Another example is how I learned coding. Without even realizing it, the way that I learned to code was in phases. I played around in Scratch for a long time which formed the intuitive base for how coding languages are structured and how to think about how different aspects of a program all piece together. Then, I began doing game development in C# which introduced more complicated topics like coroutines (parallel thread execution), the importance of thinking about user experience, and also gave me extended exposure to an actual, complex coding language. Finally, in Web.lab I learned how projects were managed and how relatively large and complex applications were built from the ground-up.
Something I keep saying to some of my friends is how much I now buy into the 10,000 hour rule by Malcolm Gladwell. The general gist is that if you spend 10,000 hours on something, you become an expert in it. I now think part of the reason may be because being able to spend 10,000 hours on something must mean that you have acquired a high degree of skill in it and gone through all of the necessary progressions to build up that skill — otherwise there is simply not 10,000 hours worth of things to do. And even if some of those intermediate progressions are not the final goal (Scratch, for example, is inherently a starter language in some ways), they may be still necessary as a way to break into a complex topic and set up the foundation for later down the line.
Another thing that I think relates to real life is that hallway fights are still important fights — keeping a good sleep schedule and social life may seem like one of the first things to sacrifice when pressed for time, but by sacrificing these things you are actually shooting yourself in the foot. You need to complete hallway fights to get the cards necessary to complete boss fights, like how you need a sleep schedule and social life to get the mental sanity needed to complete your pset or your job interview. Eventually, attempting to brute force your way into just doing work for many days straight counterintuitively makes you less productive than if you took the appropriate breaks and added enjoyment to your life as motivation to work harder.
Act 2: Knowing When to Give Up
I actually played Slay the Spire a couple of times during freshman fall on someone else’s computer, and one mechanic I completely overlooked was the necessity of removing cards from your deck. Some cards which are obvious to remove are curse cards, which add some sort of handicap to your deck. However, a somewhat surprising and insightful fact is that you also should be removing your starting strike and defend cards by around Act 2 and 3.

According to reddit (lol), one of the most common beginner mistakes is not realizing why this is. After all, these cards provide decent utility and have only 1 energy cost. However, the key realization here is that even though these cards are “good”, they are taking the place of cards that are even better — by keeping these cards in your deck, you are preventing yourself from seeing great cards more often.

**SET TASK:** Pick up the essay on Slay the Spire and learning right after its final sentence, and continue writing it.

**DATA PROVIDED:**
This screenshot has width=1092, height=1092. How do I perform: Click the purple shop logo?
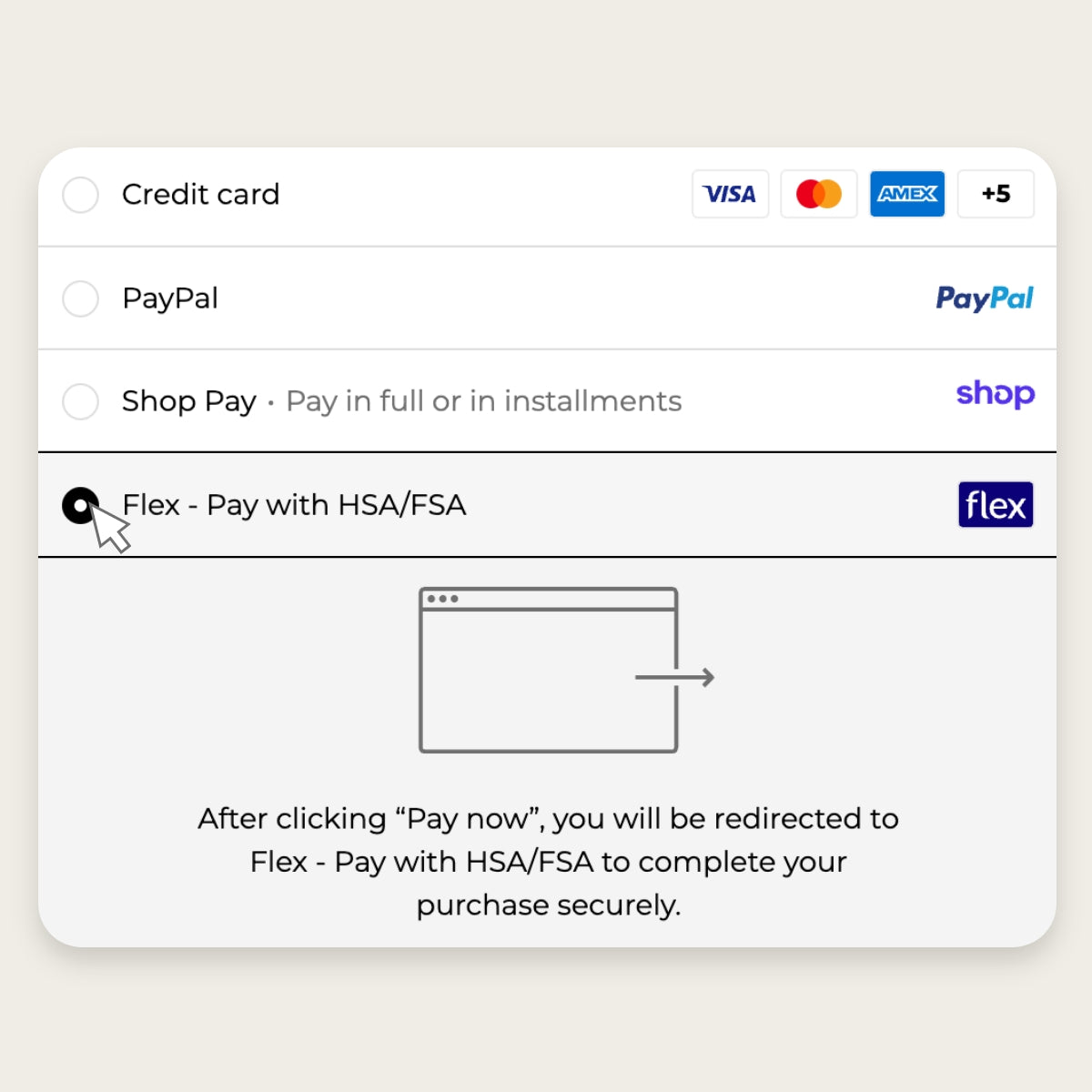coord(996,394)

**REPLY:**
Another insight in a similar vein is that there are certain archetypes of decks one may want to build toward for each character you can play as. For example, for the Ironclad character, you can generally go for a strength build (in which you spam a lot of the strength buff and get huge attack numbers), a block build (in which you get a lot of cards which give you huge defense capabilities), or an exhaust build (in which you decrease energy of skills in exchange for exhausting/shrinking your deck in the middle of a fight). However, you can’t just go for these builds straight off the bat — cards are presented with randomness and luck so if you only want a specific build, a key card could never appear and ruin your run as a result. Instead, you can only go based on what you see and have — even if you really, really want to build a strength build, if corruption shows up, you should highly consider going for an exhaust deck.
In this way, to climb to the top of the spire, you have to be flexible — to be not afraid to give up on the things that you wanted to in order to make the correct decisions for your overall run.
Another final thing I alluded to is that there are four different characters you can play. Each of them has slightly different starting decks and cards/mechanics which can be played by them— making them have different strengths and weaknesses and play-styles as well. As Ironclad, you can afford to be more aggressive in Act I because of your health regeneration and more strike/defend cards; while as the Silent you have to be very careful not to die in Act I but have access to some really good cards as you progress through the acts. A god-tier card for Ironclad is not necessarily a god-tier card for Silent — because they have different strengths and weaknesses which manifests in choosing different cards to channel strengths/cover weaknesses. In this way, when you play a different character, you have to know which strategies are not viable for your character and know when to strategically give up fights, relics, or cards strong for other characters in order to do well.
These principles, especially the first two, are applicable in Super Auto Pets as well. When I used to play, I was hyper-fixated on specific builds such as the “double dragon” build or the “token spam” build for each run, not realizing that since you cannot really control which animals show up in the shops, going for one strategy from the very beginning and not knowing when to give up was significantly making my runs worse. Similarly, there are some early animals like swan or worm which are great if you can build them up before a certain time period in the game — but if you have been unlucky for a while for getting copies of the animals and leveling them up, you have to know when to swap them out and give up on building them.
Of course, there are also applications to real life. If last semester, my takeaway was to keep pushing and not give up, this semester, a large part of my takeaway was the importance of giving up. Knowing when something is good but is blocking the room for great, and knowing when a plan or aspiration is not working has helped me manage expectations and make complicated but necessary choices. One of my major issues in the past was waiting too long before deciding to give up — losing out on opportunity cost in terms of better choices I could have made. A clear example of this has been research — staying a long time in a project you don’t really like in the hopes of something maybe coming from it is a terrible experience, and it is much better to find a new project you are truly excited about. Similarly, even if I really like the idea of something, if I do it and I find it boring, that does not mean I should just continue with it in the hopes of it becoming what I wanted it to be (there are specific examples in mind but they are decently private).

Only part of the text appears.